Fossil fuel subsidies
Moreover, fossil fuel subsidies – such as low taxes on petrol and diesel – have remained constant over the last decade, despite commitments from the European Commission and some EU member states to phase them out.
Overall, subsidies for fossil fuels amount to more than €55 billion per year and 15 EU member states spend more on fossil-fuel subsidies than on renewable energy subsidies, the auditors noted – a figure which doesn’t take into account the financial support given to poor households during the ongoing gas crisis.
As the European Union aims to halve its greenhouse gas emissions by the end of the decade, this kind of discrepancy cannot be allowed to continue, they warn.
The European Commission acknowledges this. In July last year, it tabled a revision of the EU’s energy taxation directive, which sets minimum tax rates for energy, including transport fuels and electricity.
The directive was last updated almost 20 years ago and is now “completely out of sync with our climate ambition”, the EU’s Economy Commissioner Paolo Gentiloni admitted when he unveiled the proposal last July.
According to the Commission, the revised directive seeks to promote “the take-up of electricity and alternative fuels” such as renewable hydrogen, synthetic fuels, and advanced biofuels.
The central part of the reform is a proposal to move the EU-wide taxation system based on volume – or euros per litre – to a tax system based on energy content or gigajoules.
“We try to encourage the use of biofuels, so by moving to a tax base according to energy content, we correct this hidden advantage to fossil fuels,” an EU official explained. This is because one litre of biofuel typically has a lower energy content than petrol or diesel even though the same tax rate applies.
Revising the Energy Taxation Directive will be politically difficult though because it requires unanimity among EU member states, which means a single EU country is able to veto the reform.
And some have already expressed reservations. The Czech Republic, for instance, has warned against the social consequences of a sudden shift to greener taxation.
“The Czech Republic refuses any proposals that could lead to higher prices of energy products and electricity,” a spokesperson for the Czech finance ministry told EURACTIV.cz in December.
“There is the threat of massive resistance if we come with these proposals too vigorously and if we try to implement them quickly in the economic reality,” added Ondřej Kovařík, a Czech MEP from the centrist Renew Europe group in the European Parliament.

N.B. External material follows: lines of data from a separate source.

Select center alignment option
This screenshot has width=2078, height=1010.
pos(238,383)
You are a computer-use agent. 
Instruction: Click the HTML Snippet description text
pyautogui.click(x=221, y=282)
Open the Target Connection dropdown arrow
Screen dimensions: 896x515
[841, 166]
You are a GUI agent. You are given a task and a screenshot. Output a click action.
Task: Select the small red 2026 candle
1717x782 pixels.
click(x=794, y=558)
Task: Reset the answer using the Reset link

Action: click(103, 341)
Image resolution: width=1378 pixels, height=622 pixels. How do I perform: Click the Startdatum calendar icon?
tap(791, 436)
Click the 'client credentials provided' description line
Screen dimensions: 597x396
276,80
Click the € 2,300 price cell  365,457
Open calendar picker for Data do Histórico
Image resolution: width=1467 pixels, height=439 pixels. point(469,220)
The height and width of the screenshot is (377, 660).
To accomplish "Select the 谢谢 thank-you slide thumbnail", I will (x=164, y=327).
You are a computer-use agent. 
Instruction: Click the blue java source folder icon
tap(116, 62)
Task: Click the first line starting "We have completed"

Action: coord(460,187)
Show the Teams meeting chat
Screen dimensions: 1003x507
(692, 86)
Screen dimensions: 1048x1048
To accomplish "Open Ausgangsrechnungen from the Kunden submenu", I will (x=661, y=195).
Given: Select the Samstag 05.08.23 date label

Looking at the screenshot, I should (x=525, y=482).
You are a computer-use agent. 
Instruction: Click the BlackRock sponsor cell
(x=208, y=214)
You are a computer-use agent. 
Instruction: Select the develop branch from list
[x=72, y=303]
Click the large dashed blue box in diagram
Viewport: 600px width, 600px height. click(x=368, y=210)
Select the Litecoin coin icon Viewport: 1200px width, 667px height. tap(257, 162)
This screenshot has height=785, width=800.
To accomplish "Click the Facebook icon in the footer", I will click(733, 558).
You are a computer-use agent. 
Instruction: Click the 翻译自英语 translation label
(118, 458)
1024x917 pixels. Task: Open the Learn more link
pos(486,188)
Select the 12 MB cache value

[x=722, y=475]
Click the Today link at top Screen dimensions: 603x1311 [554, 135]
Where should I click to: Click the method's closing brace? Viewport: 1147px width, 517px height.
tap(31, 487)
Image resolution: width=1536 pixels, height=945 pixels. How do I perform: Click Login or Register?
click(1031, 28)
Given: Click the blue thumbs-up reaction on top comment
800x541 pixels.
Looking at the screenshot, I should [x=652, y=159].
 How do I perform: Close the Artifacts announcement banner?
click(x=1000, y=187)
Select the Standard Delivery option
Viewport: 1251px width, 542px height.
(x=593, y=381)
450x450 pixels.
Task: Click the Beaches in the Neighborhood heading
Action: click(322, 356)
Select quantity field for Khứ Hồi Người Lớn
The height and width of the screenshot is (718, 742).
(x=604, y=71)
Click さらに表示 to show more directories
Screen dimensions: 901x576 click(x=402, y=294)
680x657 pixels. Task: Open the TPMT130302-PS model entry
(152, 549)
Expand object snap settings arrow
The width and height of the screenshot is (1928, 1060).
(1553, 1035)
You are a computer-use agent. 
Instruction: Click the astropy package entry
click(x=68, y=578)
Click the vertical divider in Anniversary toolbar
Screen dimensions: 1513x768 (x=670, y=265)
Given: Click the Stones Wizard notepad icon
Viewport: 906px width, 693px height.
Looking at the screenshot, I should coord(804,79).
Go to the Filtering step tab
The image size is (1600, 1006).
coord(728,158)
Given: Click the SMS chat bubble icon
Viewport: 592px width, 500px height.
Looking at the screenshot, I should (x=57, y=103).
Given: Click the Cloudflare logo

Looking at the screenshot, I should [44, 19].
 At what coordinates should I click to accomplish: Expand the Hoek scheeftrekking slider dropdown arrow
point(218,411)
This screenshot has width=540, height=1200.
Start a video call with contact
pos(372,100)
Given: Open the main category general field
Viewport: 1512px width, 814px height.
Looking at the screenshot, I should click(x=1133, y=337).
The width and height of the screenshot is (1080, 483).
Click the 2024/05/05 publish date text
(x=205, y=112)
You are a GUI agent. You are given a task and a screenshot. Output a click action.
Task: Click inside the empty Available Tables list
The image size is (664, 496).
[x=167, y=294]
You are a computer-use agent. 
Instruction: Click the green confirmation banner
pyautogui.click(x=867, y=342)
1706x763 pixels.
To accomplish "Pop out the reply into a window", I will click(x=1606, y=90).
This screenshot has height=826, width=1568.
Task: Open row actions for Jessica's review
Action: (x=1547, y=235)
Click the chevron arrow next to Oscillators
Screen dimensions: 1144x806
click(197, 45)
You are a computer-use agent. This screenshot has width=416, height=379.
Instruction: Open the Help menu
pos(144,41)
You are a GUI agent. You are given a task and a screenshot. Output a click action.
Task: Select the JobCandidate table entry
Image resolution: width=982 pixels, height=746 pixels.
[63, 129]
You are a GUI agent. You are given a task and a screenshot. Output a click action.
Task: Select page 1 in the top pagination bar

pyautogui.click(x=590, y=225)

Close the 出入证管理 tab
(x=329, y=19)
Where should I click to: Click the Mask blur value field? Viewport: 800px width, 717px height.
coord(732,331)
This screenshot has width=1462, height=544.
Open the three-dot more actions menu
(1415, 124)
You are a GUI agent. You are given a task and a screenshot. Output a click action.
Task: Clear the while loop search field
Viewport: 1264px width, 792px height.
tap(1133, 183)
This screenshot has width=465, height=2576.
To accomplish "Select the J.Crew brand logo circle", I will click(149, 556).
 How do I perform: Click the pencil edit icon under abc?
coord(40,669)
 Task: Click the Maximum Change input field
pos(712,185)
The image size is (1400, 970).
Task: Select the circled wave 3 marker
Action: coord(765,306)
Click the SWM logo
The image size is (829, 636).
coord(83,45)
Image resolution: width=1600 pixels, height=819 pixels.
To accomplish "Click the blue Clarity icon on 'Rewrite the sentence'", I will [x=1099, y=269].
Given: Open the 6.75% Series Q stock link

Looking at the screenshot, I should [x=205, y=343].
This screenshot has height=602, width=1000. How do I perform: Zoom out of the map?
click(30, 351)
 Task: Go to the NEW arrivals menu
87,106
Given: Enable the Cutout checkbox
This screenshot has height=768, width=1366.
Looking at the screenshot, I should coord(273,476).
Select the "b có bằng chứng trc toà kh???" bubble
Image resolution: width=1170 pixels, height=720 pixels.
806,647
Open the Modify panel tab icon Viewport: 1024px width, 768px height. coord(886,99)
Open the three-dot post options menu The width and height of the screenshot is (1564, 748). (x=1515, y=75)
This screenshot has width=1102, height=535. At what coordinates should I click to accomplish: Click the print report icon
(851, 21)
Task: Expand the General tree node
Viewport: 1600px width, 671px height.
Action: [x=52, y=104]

Czech worries are explained by the amounts that households spend on heating and transport fuels. For the poorest in Czechia and Slovakia, energy spending can represent more than 20% of their income, the EU auditors noted.
The report also pointed to the 2018 ‘Yellow Vest’ protests in France as a cautionary tale, noting that the movement was triggered by a carbon tax, which pushed up the price of petrol and diesel by €0.10 at the pump.
To alleviate the risk of rejection of tax reforms, the auditors pointed to a range of solutions, such as “reducing other taxes” or “applying redistribution measures” such as compensation for the most affected households.
“The main challenge, in our opinion, is how we strengthen the links between regulatory and financial measures and find the right mix between these two,” said Viorel Ştefan, the member of the European Court of Auditors responsible for the review.
Another obstacle to the reform is Poland, which threatened to put its “veto on all matters that require unanimity in the EU” as long as the Commission does not release payments to Warsaw that are being withheld because of an ongoing dispute over the independence of Polish judges.
Poland also warned against the EU’s proposed green reforms more generally, saying they risk having a disproportionate impact on the poorest EU households in the current context of high energy prices.